EXERCISE INSTRUCTIONS |
First find the line with "This screenshot has height=760, width=1568.", then reproduce it and all following lines of the data to the end, exactly and with no pictures, adding nothing.

** DATA EXCERPTS follows **

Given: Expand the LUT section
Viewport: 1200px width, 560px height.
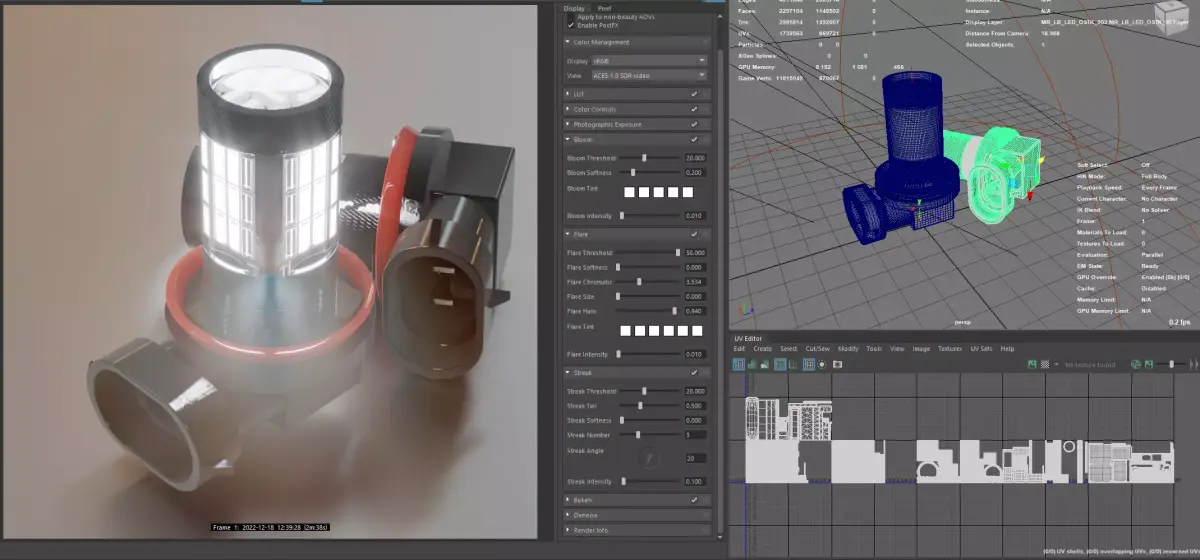Looking at the screenshot, I should click(x=638, y=93).
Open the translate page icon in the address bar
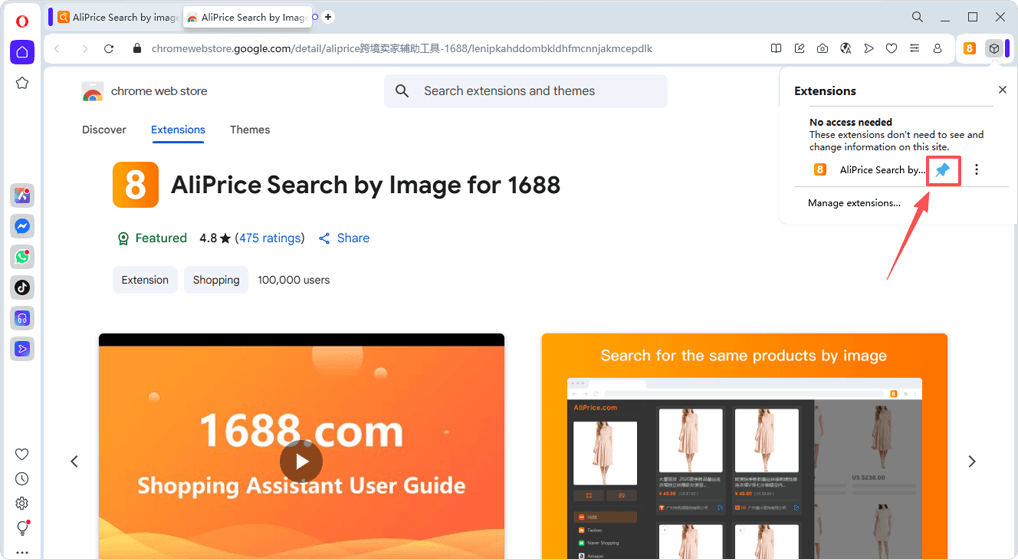Viewport: 1018px width, 560px height. [x=845, y=48]

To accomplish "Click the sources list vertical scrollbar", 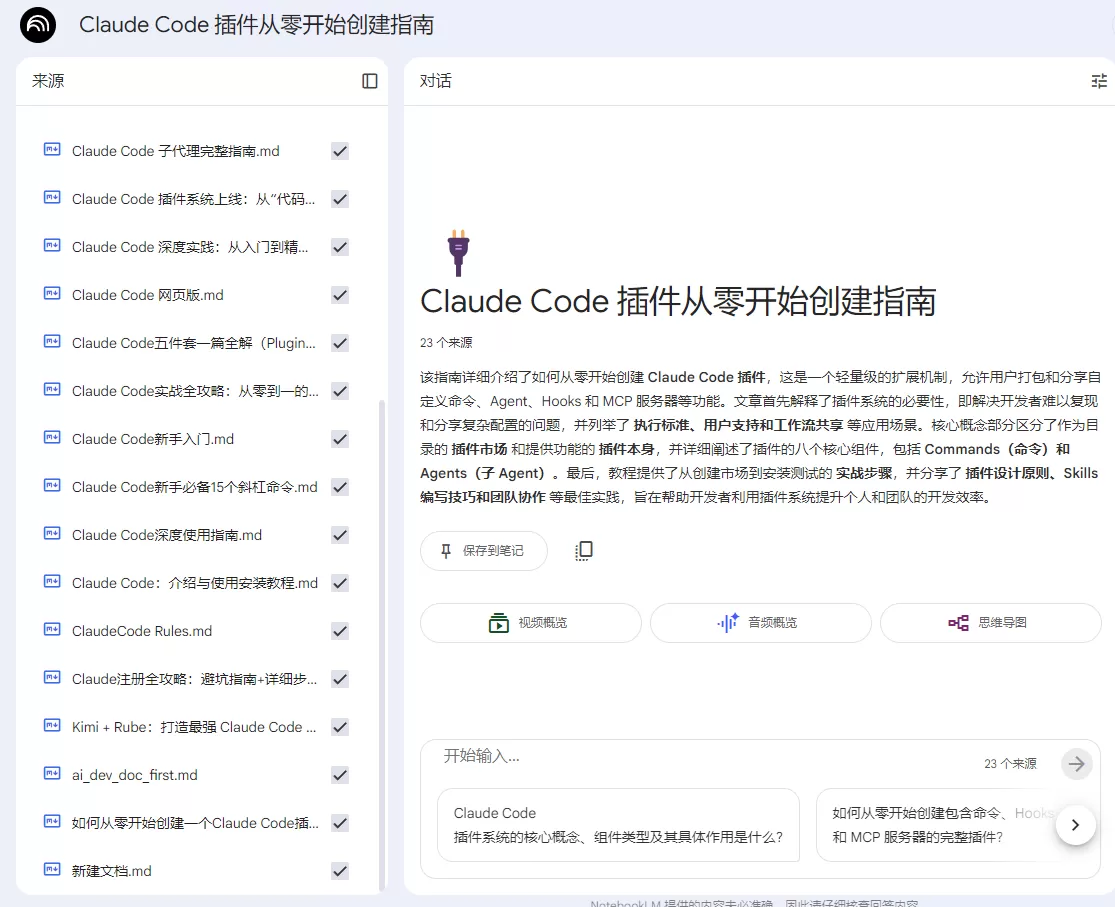I will (x=382, y=644).
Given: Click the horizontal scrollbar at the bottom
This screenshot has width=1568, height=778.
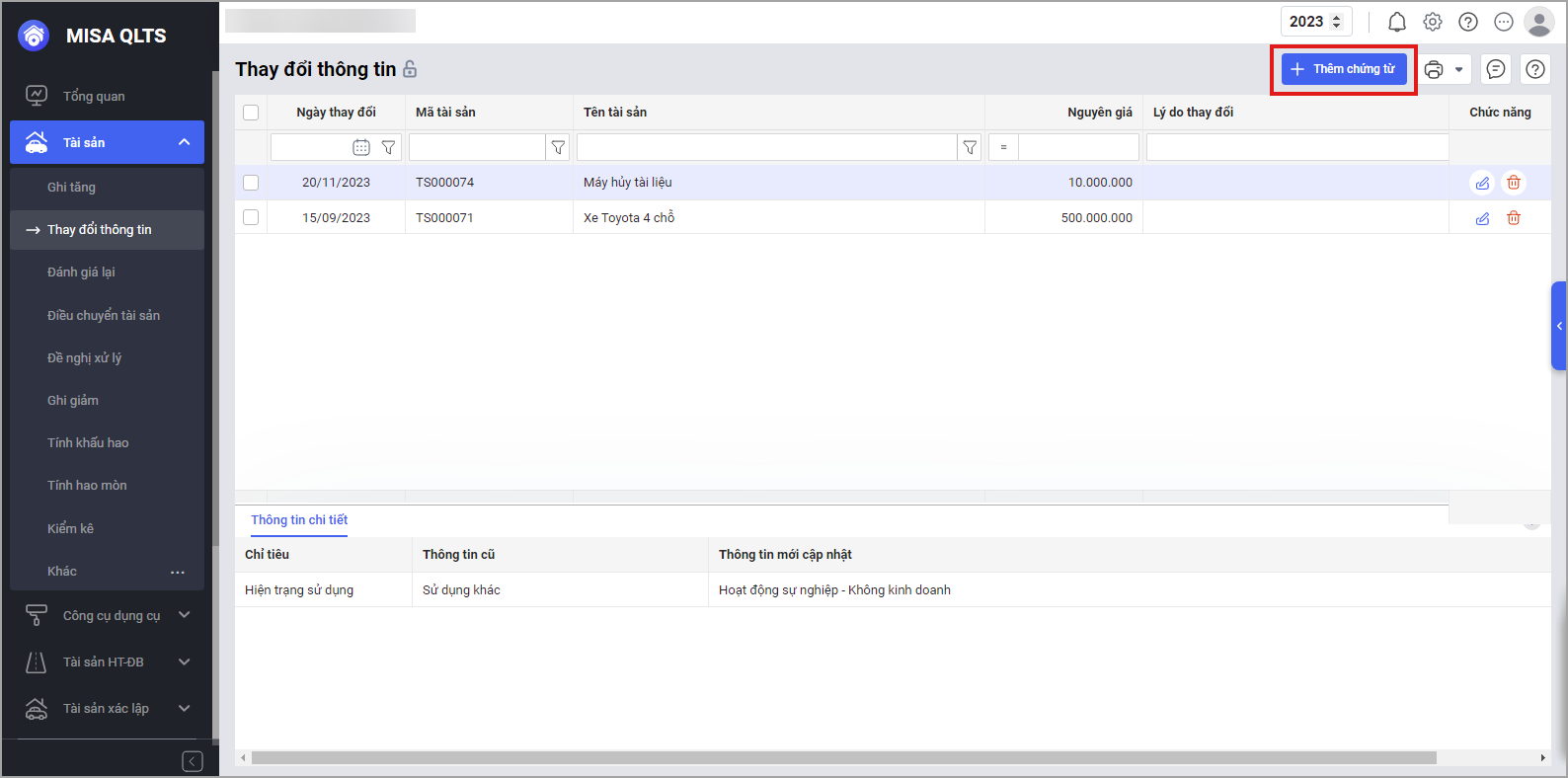Looking at the screenshot, I should (x=843, y=758).
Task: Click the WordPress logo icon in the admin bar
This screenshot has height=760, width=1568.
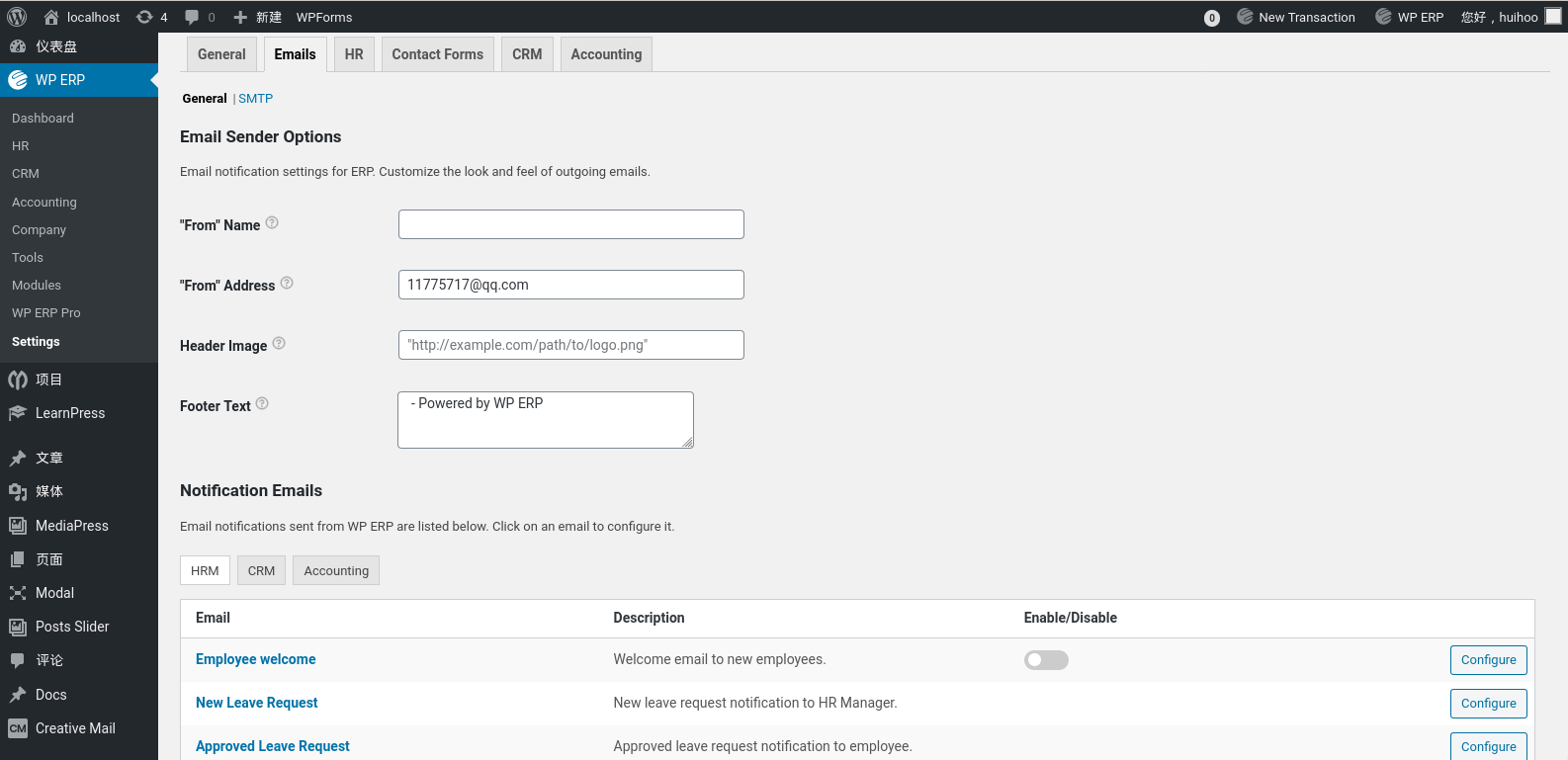Action: 17,17
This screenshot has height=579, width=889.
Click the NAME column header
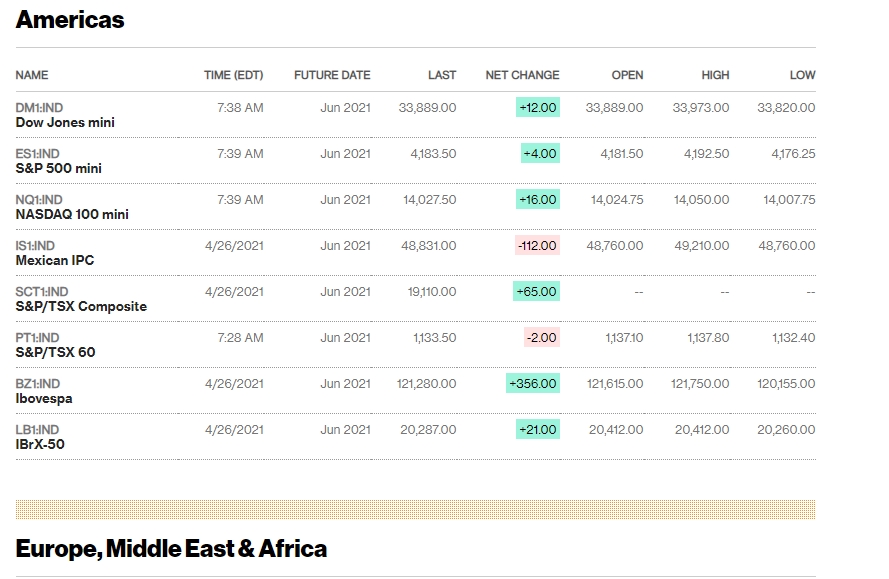pos(32,75)
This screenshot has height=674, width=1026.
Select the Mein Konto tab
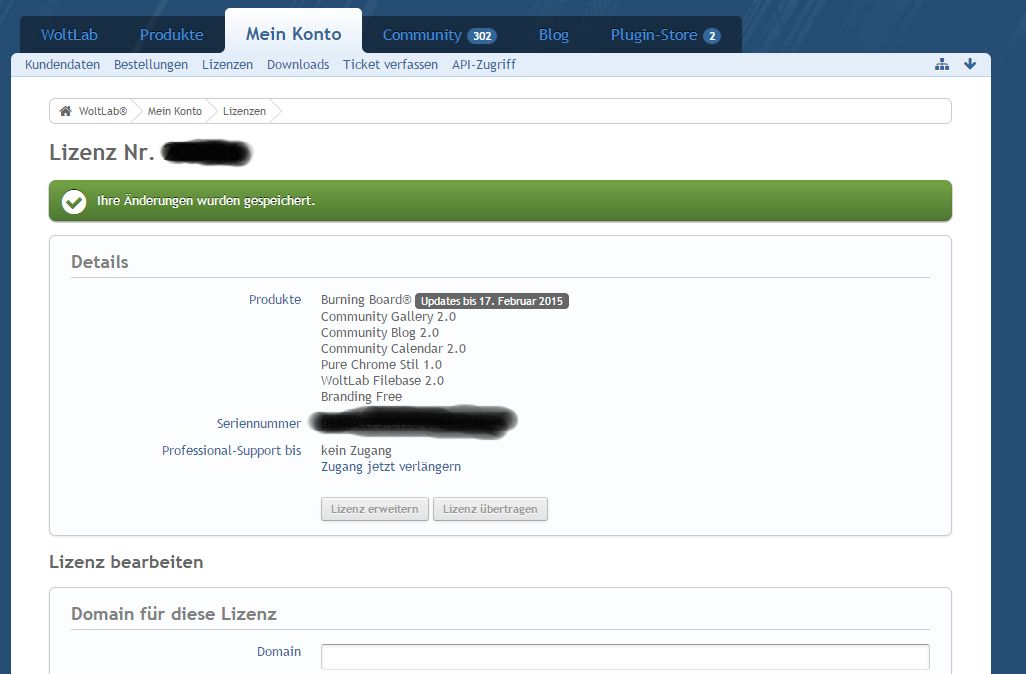(293, 34)
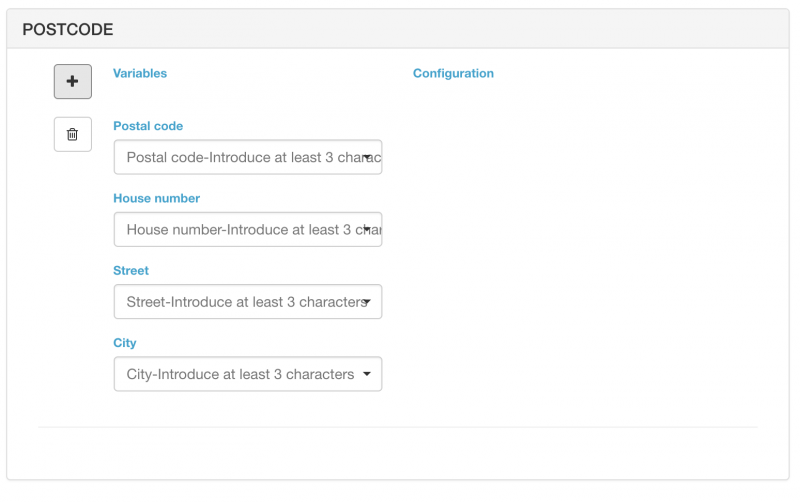Expand the Street dropdown

(240, 301)
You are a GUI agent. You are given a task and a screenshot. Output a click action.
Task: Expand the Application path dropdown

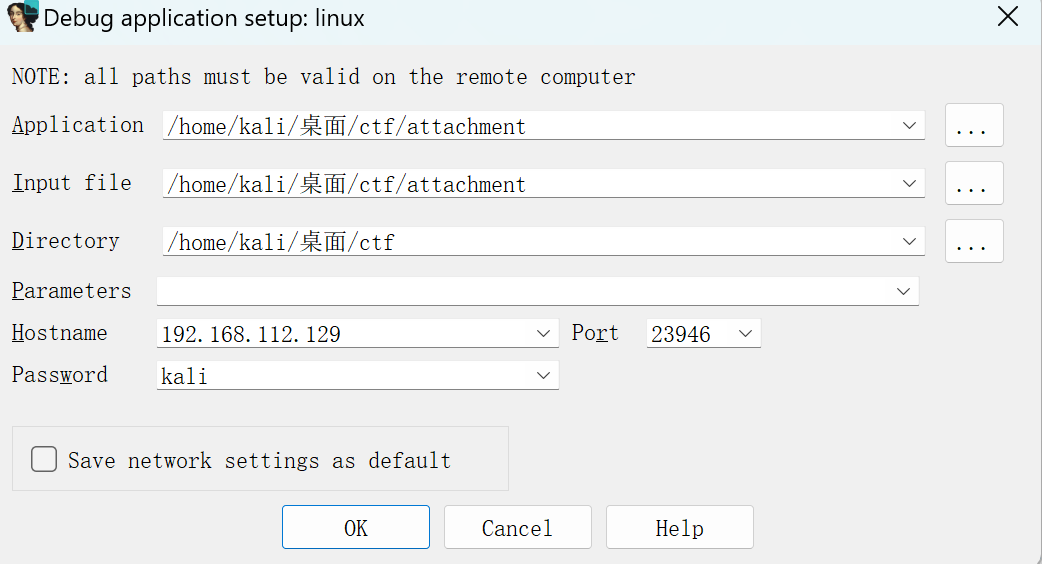pos(909,126)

** End of DATA EXCERPTS **

EXERCISE SOLUTION |
This screenshot has height=760, width=1568.
Action: 17,17
This screenshot has height=579, width=889.
Click the NAME column header
pos(32,75)
This screenshot has height=674, width=1026.
Select the Mein Konto tab
(293, 34)
Expand the Street dropdown

(240, 301)
You are a GUI agent. You are given a task and a screenshot. Output a click action.
Task: Expand the Application path dropdown

pos(909,126)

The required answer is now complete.